Tu n’as pas besoin d’aller mal pour dire non. Tu n’as pas besoin de te justifier. Tu n’as pas besoin d’avoir des soucis. Tu n’as pas besoin d’une bonne excuse.
Ces dernières semaines, j’ai dit non, à plusieurs sollicitations, répétées, et un peu sourdes à mon tout premier non. (Les détails sont pas hyper importants : c’est pour un groupe dans lequel je me suis pas mal investie en 2022). Donc je dis non, pour telle tâche, telle autre, telle autre et telle autre. Gros challenge pour mon muscle atrophié du “non”.
Je me sens quand même un peu obligée de dire que la rentrée est très dense pour enrober le grand méchant “non”. C’est semi-vrai. Ça resterait possible de caler ici ou là les heures pour faire ce qu’on me demande, mais l’enjeu pour moi c’est la dispersion, j’ai déjà trop de balles en l’air, besoin d’alléger, de simplifier. Je dis donc que la rentrée est drôlement chargée. Je sens qu’il me faut une excuse.

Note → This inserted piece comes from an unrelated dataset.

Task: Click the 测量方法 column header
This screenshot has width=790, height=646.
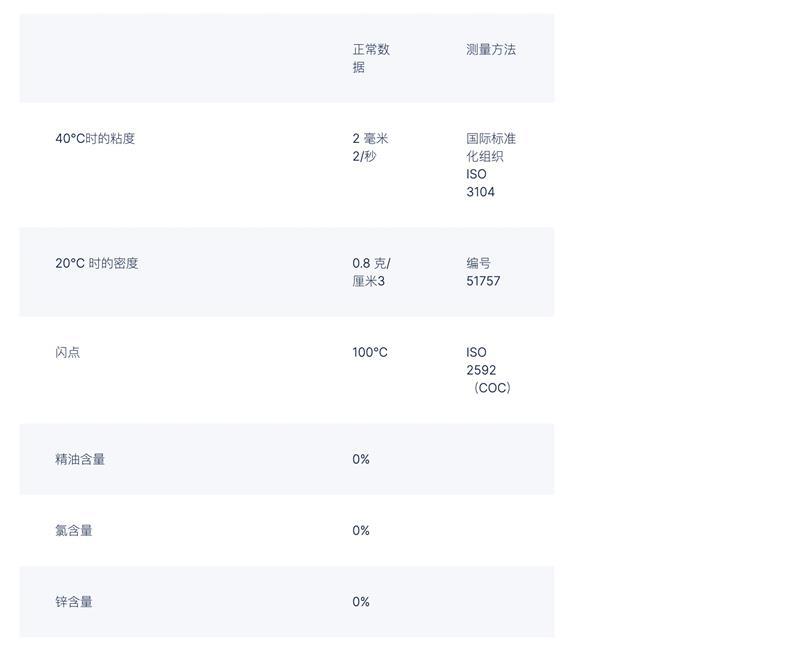Action: (491, 49)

J’ai croisé une camarade, elle aussi trop sollicitée, au point d’en être dégoutée. Elle me dit, haletante et énervée : “j’en ai marre, j’ai pas que ça à faire, j’ai trois enfants, le cursus, le boulot… C’est pas ma priorité”. Je lui ai tout de suite répondu, wow wow wow, qu’elle n’avait pas besoin de se justifier, qu’elle avait le droit de ne pas avoir le temps ou l’envie, sans fournir en PJ le détail de son agenda. Car moi, je n’ai pas trois enfants ni un boulot à plein temps, et pour autant je ne veux pas investir mon énergie, mes pensées, mes soirs et matins à cet endroit, précisément, là, maintenant. J’ai le droit ? Faut-il forcément trois enfants pour dire non ?
Quelques jours plus tard, on me re-sollicite pour une autre tâche. Je dis que je ne pourrai pas. Et on me demande “ça va ? tu as des soucis ?”. Sur le fond, c’est gentil je crois. Mais je me demande : faut-il aller mal pour être dispensée, faut-il avoir des soucis pour avoir le droit dire non ? J’ai connu les années avec de très bonnes excuses, les proches malades, les deuils : le joker absolu, la garantie d’un non socialement légitime, sans négociation. Et là, ça va bien. Bon sang, ça va bien, des projets qui mettent en joie, qui mettent la barre haut parfois, et pas de drames autour.
Pas de drames. J’ai le luxe de choisir à quoi je dédie mon temps. Je me réserve des heures concentrées, le téléphone banni, toute entière dévouée à la tâche que je mets ce jour-là en priorité. Je me réserve aussi des heures vides, des heures qui flânent, des heures rêveuses et paresseuses, et des espaces pour dire oui à ce café, ce dîner, cette balade, ce truc chouette improvisé. Je me réserve des incertitudes, de la place dans le paysage intérieur, de l’horizon devant, des moments où, qui sait, je pourrais bien avoir l’élan d’écrire ici, faire ces choses qui ne servent à rien mais qui font du bien. Pour une fois, dire non parce que ça va. Ça va bien, merci.